[Saved entries]
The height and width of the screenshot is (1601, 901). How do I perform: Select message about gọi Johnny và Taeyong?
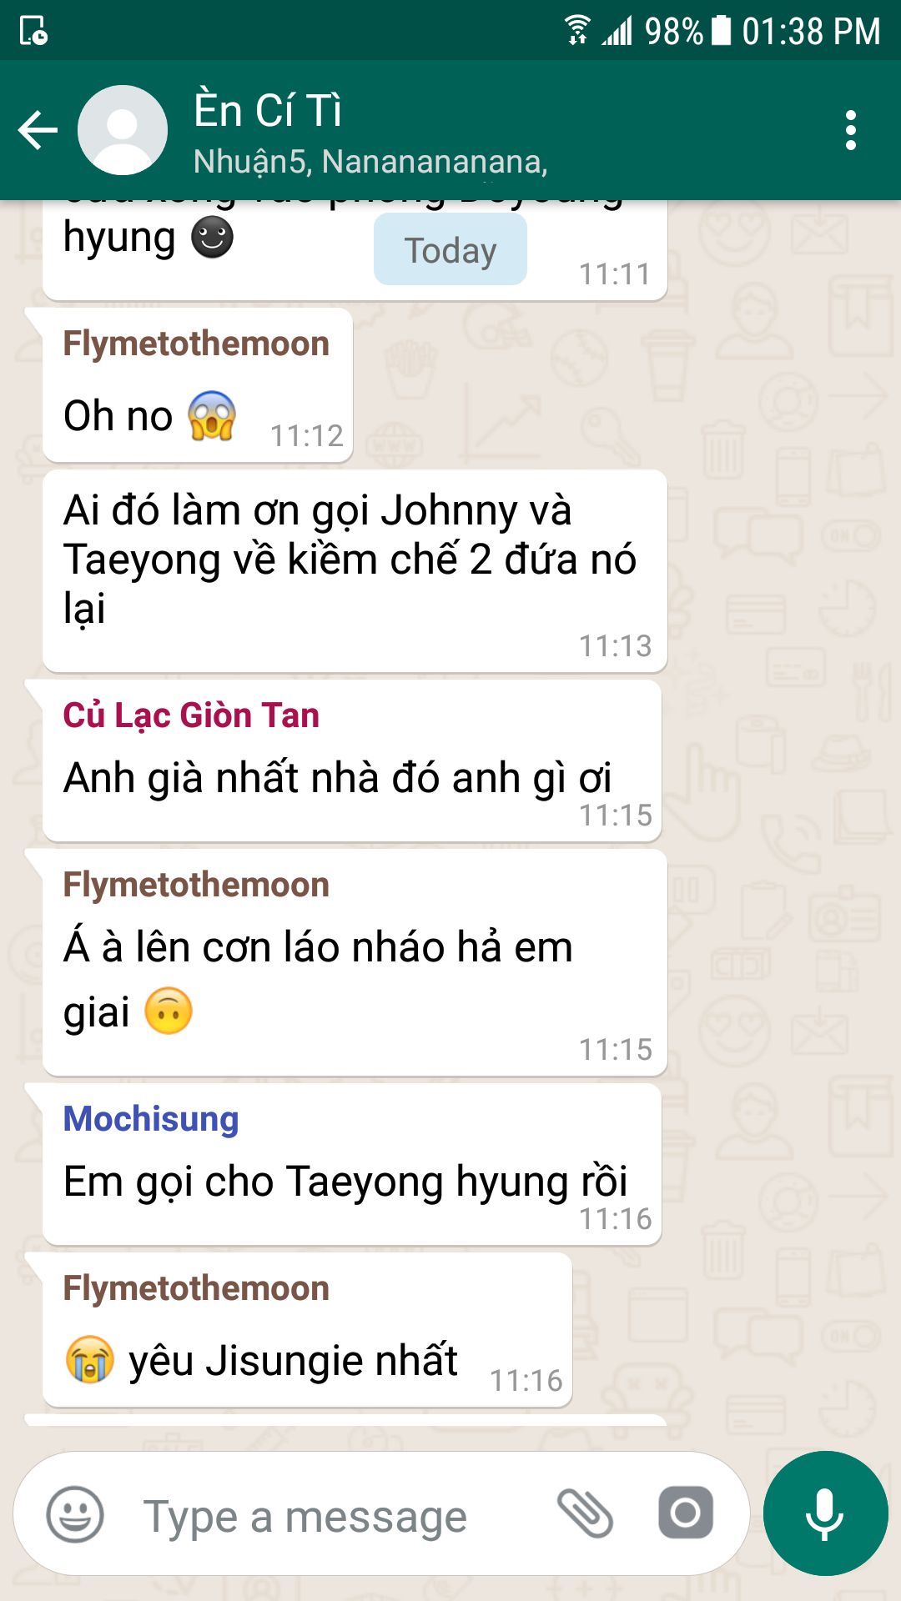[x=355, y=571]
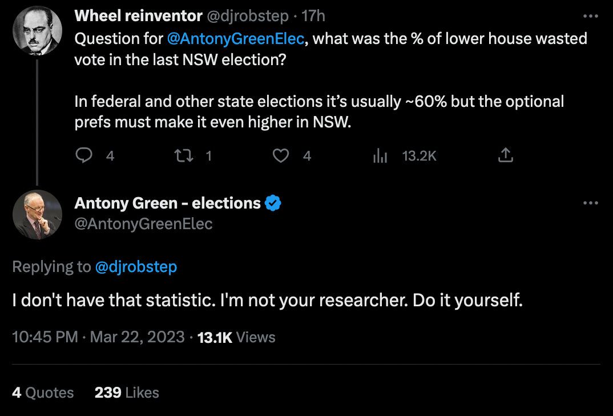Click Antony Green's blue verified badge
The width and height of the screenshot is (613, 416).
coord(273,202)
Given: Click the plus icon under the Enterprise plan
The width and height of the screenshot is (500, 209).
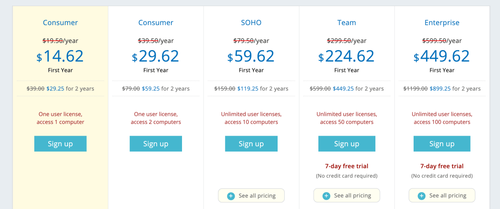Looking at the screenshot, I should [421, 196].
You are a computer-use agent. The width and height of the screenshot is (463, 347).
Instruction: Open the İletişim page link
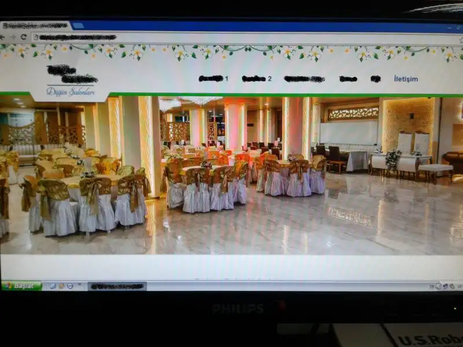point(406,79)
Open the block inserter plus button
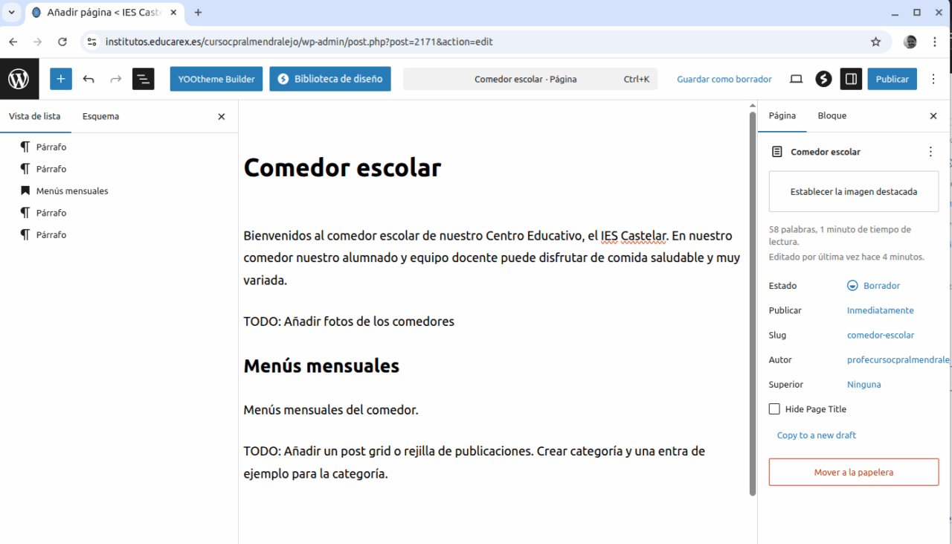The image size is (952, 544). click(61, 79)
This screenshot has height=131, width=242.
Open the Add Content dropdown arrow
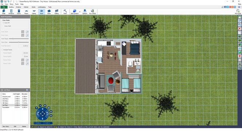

What to produce
Exclude the images and reproduce the remaining data exactly.

Written solution
The height and width of the screenshot is (1601, 901). How do I perform: Select message about gọi Johnny và Taeyong?
[x=355, y=571]
Click Antony Green's blue verified badge
The width and height of the screenshot is (613, 416).
coord(273,202)
Given: Click the plus icon under the Enterprise plan
The width and height of the screenshot is (500, 209).
Looking at the screenshot, I should [421, 196].
You are a computer-use agent. The width and height of the screenshot is (463, 347).
Instruction: Open the İletişim page link
point(406,79)
Open the block inserter plus button
The image size is (952, 544). click(61, 79)
This screenshot has height=131, width=242.
Open the Add Content dropdown arrow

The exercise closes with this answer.